### EXERCISE
Leaving the pictures aside, repeat each line below exactly.

### Stored records

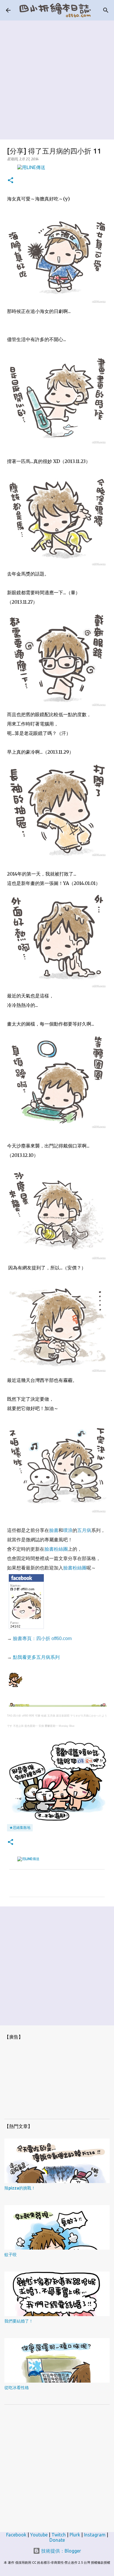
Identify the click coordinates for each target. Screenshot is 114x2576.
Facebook (16, 2534)
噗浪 (67, 1530)
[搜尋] (105, 10)
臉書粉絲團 (56, 1549)
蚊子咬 (10, 2254)
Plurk (75, 2534)
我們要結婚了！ (18, 2321)
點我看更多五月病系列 (36, 1657)
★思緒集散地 (19, 1827)
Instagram (95, 2534)
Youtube (39, 2534)
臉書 (53, 1530)
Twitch (58, 2534)
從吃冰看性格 (16, 2387)
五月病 (84, 1530)
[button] (10, 181)
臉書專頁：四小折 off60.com (42, 1638)
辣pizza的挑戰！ (19, 2188)
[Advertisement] (57, 78)
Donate (57, 2540)
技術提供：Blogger (60, 2550)
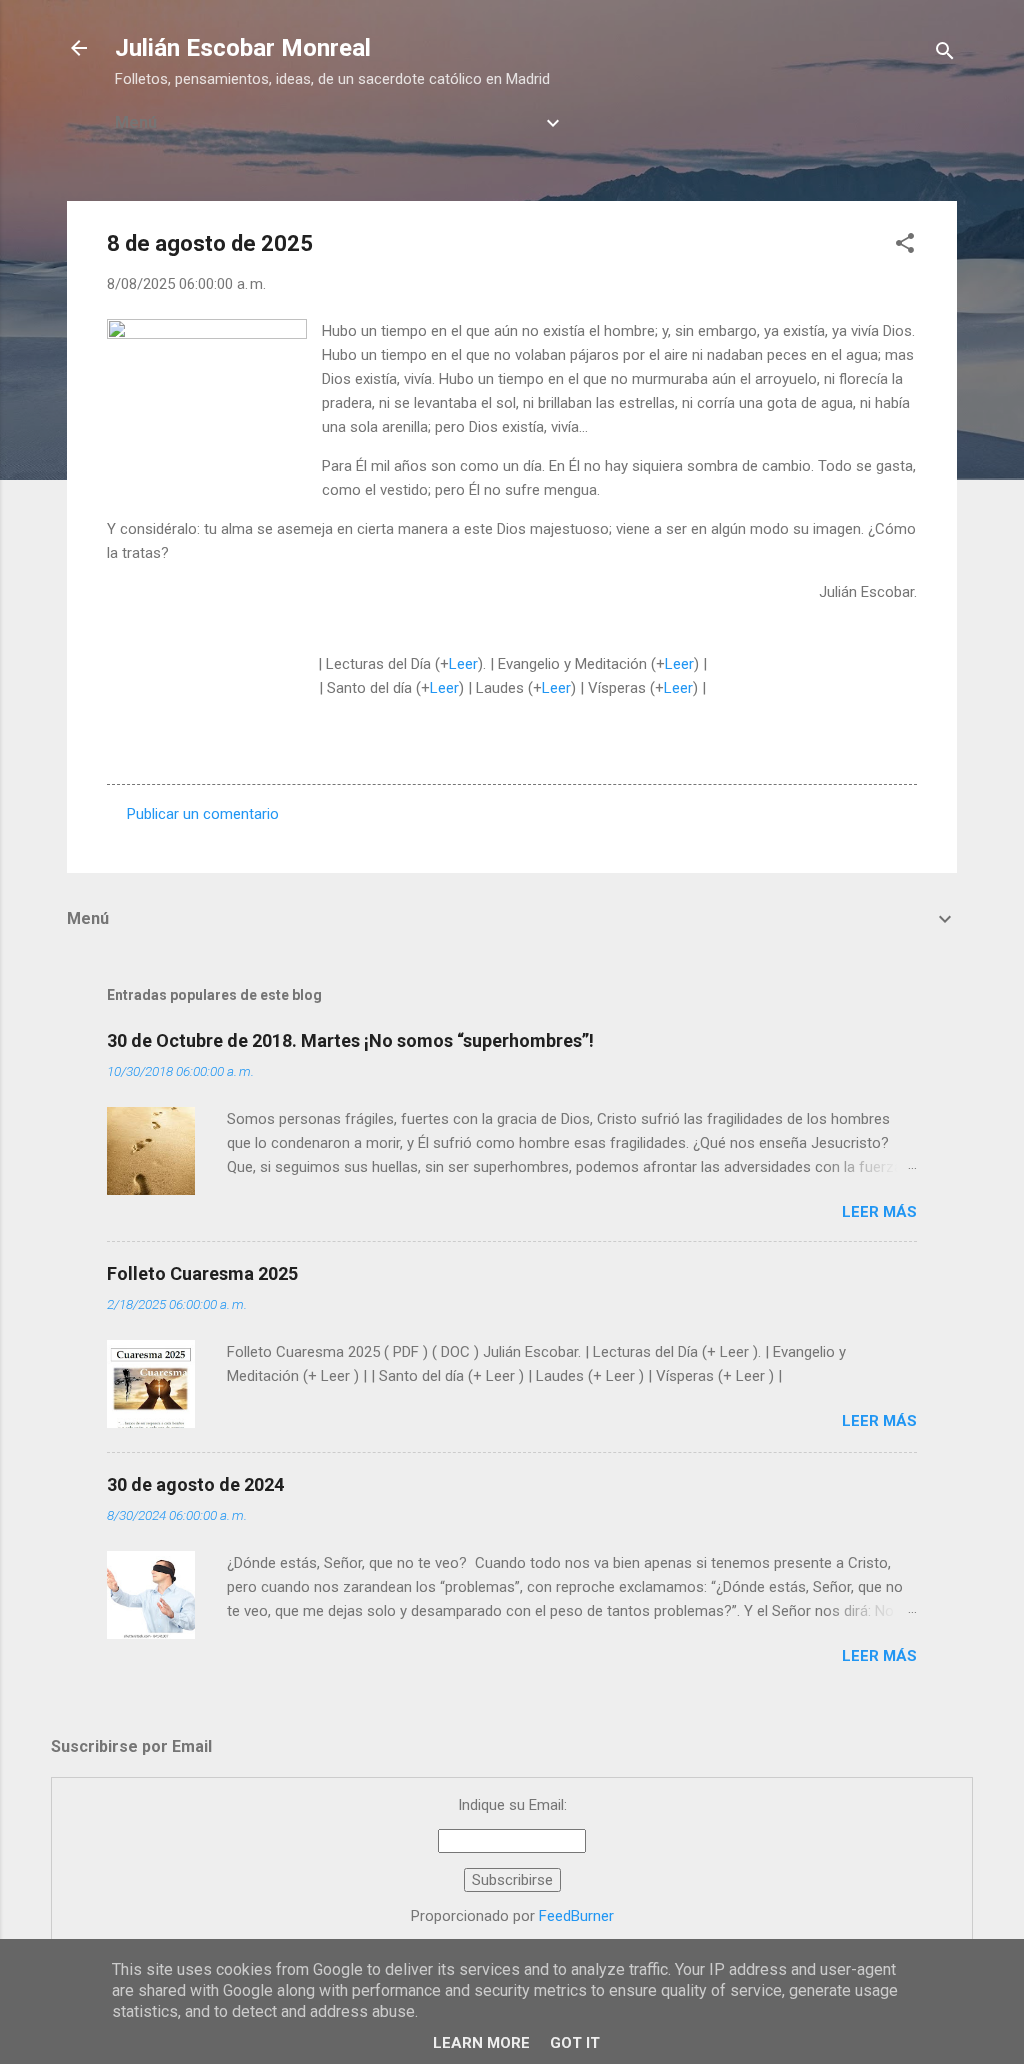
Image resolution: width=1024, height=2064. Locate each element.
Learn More (481, 2043)
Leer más (879, 1212)
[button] (905, 246)
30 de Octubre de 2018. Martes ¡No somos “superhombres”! (350, 1040)
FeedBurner (576, 1916)
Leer (463, 664)
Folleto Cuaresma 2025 (202, 1273)
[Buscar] (945, 54)
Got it (575, 2043)
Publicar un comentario (203, 814)
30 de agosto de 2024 (195, 1484)
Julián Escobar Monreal (243, 48)
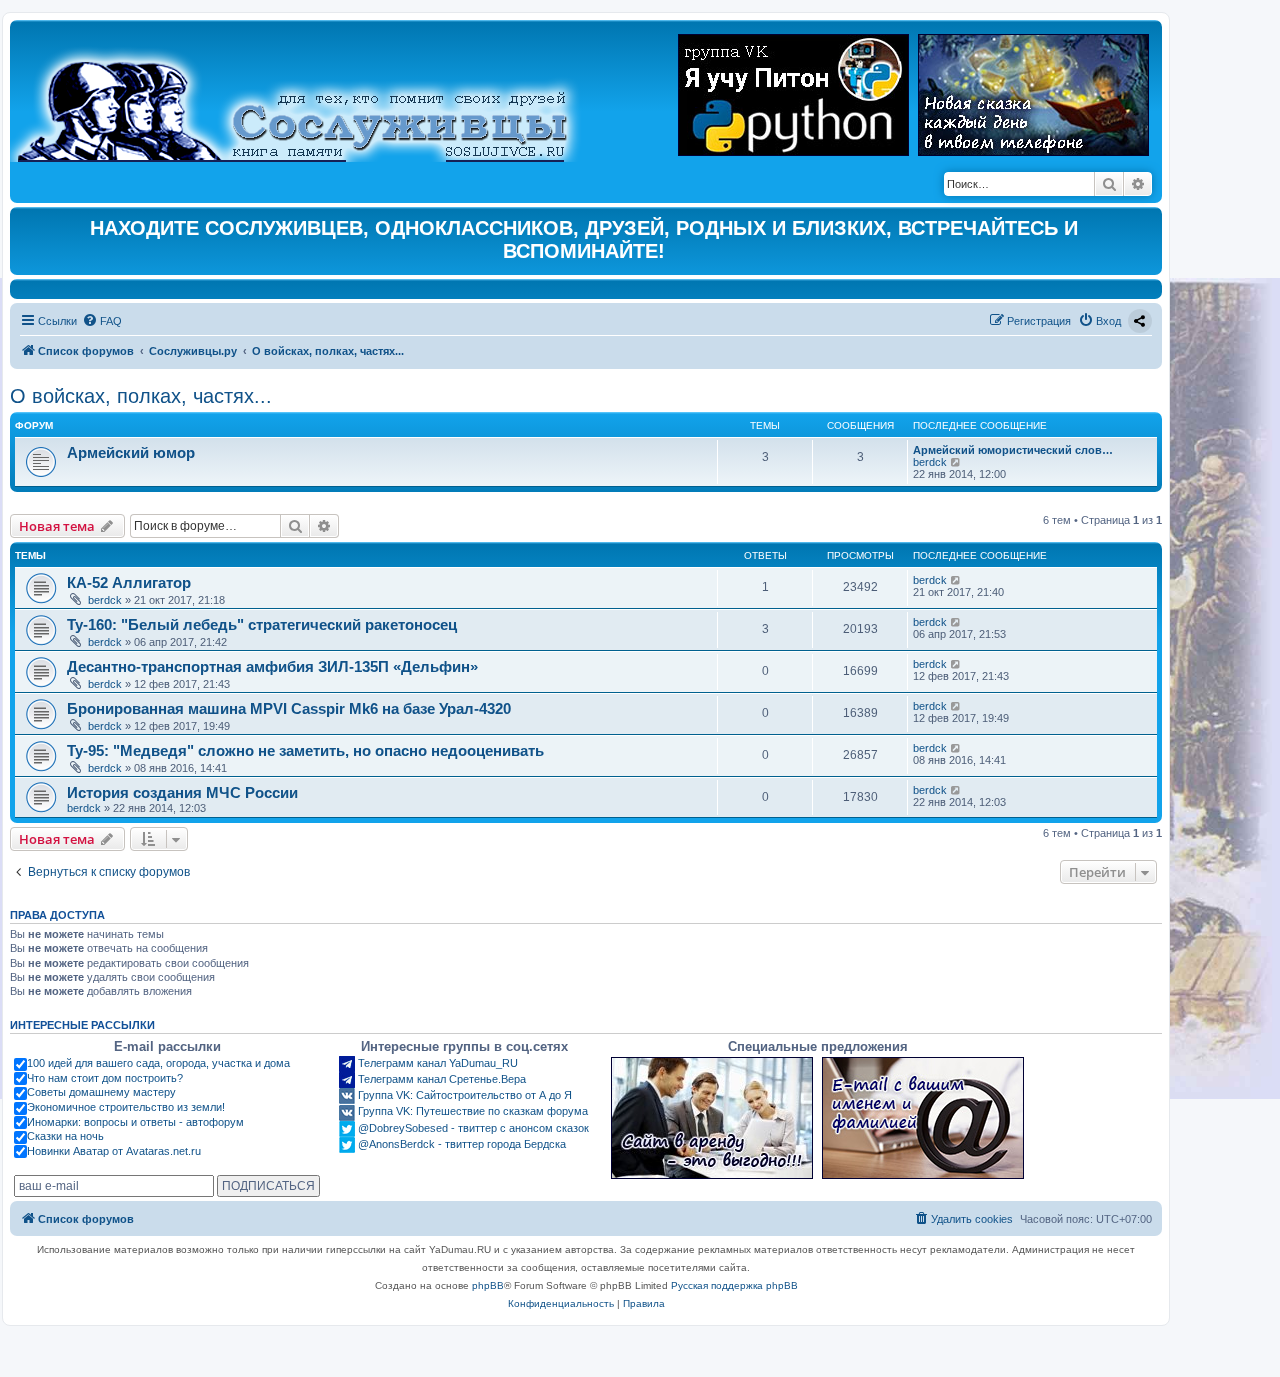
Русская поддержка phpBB (734, 1285)
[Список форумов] (309, 96)
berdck (930, 462)
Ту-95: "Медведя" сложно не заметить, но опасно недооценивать (305, 750)
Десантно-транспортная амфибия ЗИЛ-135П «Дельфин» (272, 666)
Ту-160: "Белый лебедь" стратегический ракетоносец (262, 624)
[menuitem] (102, 321)
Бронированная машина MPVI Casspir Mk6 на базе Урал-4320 (289, 708)
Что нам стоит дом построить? (105, 1078)
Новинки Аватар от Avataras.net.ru (114, 1151)
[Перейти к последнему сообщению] (956, 580)
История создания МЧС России (182, 792)
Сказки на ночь (65, 1136)
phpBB (488, 1285)
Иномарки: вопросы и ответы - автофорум (135, 1122)
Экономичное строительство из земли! (126, 1107)
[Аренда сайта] (712, 1118)
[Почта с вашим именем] (923, 1118)
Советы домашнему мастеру (101, 1092)
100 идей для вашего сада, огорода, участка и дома (158, 1063)
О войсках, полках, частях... (141, 396)
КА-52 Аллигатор (129, 582)
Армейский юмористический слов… (1013, 450)
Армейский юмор (131, 452)
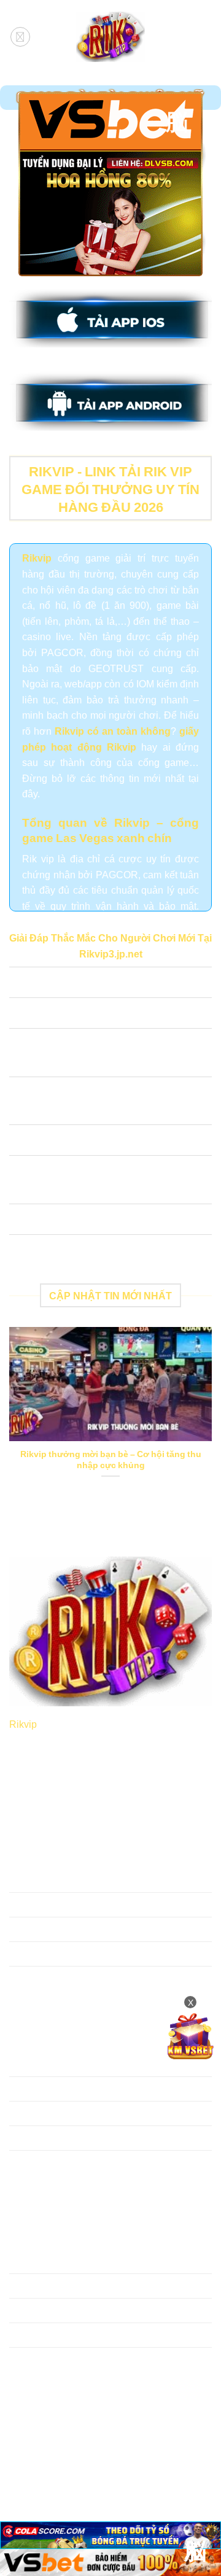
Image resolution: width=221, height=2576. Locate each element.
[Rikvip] (110, 37)
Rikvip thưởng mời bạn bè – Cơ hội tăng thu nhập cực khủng (110, 1459)
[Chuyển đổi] (21, 983)
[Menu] (20, 37)
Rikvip (23, 1723)
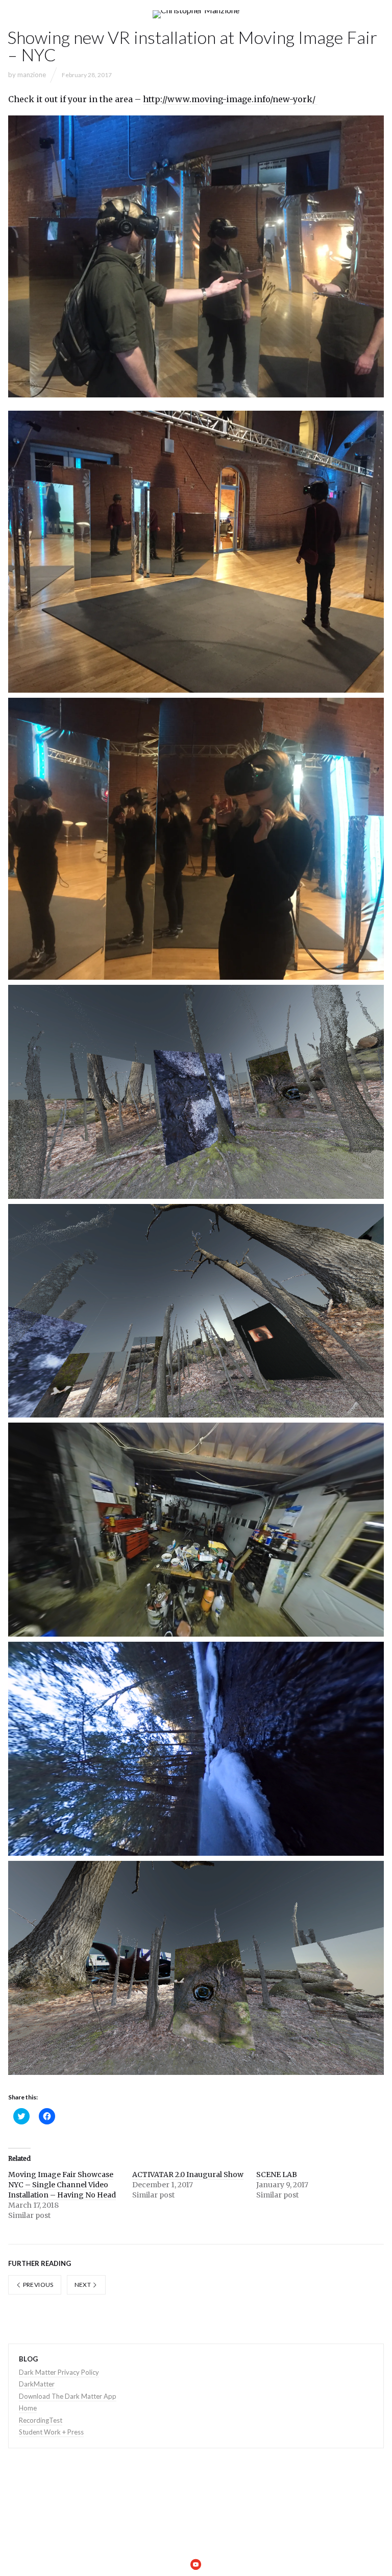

### WORKED SOLUTION
Identify the click coordinates for each target. Screenshot is 114x2576.
Facebook (16, 2534)
噗浪 (67, 1530)
[搜尋] (105, 10)
臉書粉絲團 (56, 1549)
蚊子咬 (10, 2254)
Plurk (75, 2534)
我們要結婚了！ (18, 2321)
點我看更多五月病系列 (36, 1657)
★思緒集散地 (19, 1827)
Instagram (95, 2534)
Youtube (39, 2534)
臉書 (53, 1530)
Twitch (58, 2534)
從吃冰看性格 (16, 2387)
五月病 (84, 1530)
[button] (10, 181)
臉書專頁：四小折 off60.com (42, 1638)
辣pizza的挑戰！ (19, 2188)
[Advertisement] (57, 78)
Donate (57, 2540)
技術提供：Blogger (60, 2550)
Image resolution: width=1024, height=2064. Locate each element.
Learn More (481, 2043)
Leer más (879, 1212)
[button] (905, 246)
30 de Octubre de 2018. Martes ¡No somos “superhombres”! (350, 1040)
FeedBurner (576, 1916)
Leer (463, 664)
Folleto Cuaresma 2025 (202, 1273)
[Buscar] (945, 54)
Got it (575, 2043)
Publicar un comentario (203, 814)
30 de agosto de 2024 (195, 1484)
Julián Escobar Monreal (243, 48)
Русская поддержка phpBB (734, 1285)
[Список форумов] (309, 96)
berdck (930, 462)
Ту-95: "Медведя" сложно не заметить, но опасно недооценивать (305, 750)
Десантно-транспортная амфибия ЗИЛ-135П «Дельфин» (272, 666)
Ту-160: "Белый лебедь" стратегический ракетоносец (262, 624)
[menuitem] (102, 321)
Бронированная машина MPVI Casspir Mk6 на базе Урал-4320 (289, 708)
Что нам стоит дом построить? (105, 1078)
Новинки Аватар от Avataras.net.ru (114, 1151)
[Перейти к последнему сообщению] (956, 580)
История создания МЧС России (182, 792)
Сказки на ночь (65, 1136)
phpBB (488, 1285)
Иномарки: вопросы и ответы - автофорум (135, 1122)
Экономичное строительство из земли! (126, 1107)
[Аренда сайта] (712, 1118)
[Почта с вашим именем] (923, 1118)
Советы домашнему мастеру (101, 1092)
100 идей для вашего сада, огорода, участка и дома (158, 1063)
О войсках, полках, частях... (141, 396)
КА-52 Аллигатор (129, 582)
Армейский юмористический слов… (1013, 450)
Армейский юмор (131, 452)
Image resolution: width=221, height=2576. Locate each element.
[Rikvip] (110, 37)
Rikvip thưởng mời bạn bè – Cơ hội tăng thu nhập cực khủng (110, 1459)
[Chuyển đổi] (21, 983)
[Menu] (20, 37)
Rikvip (23, 1723)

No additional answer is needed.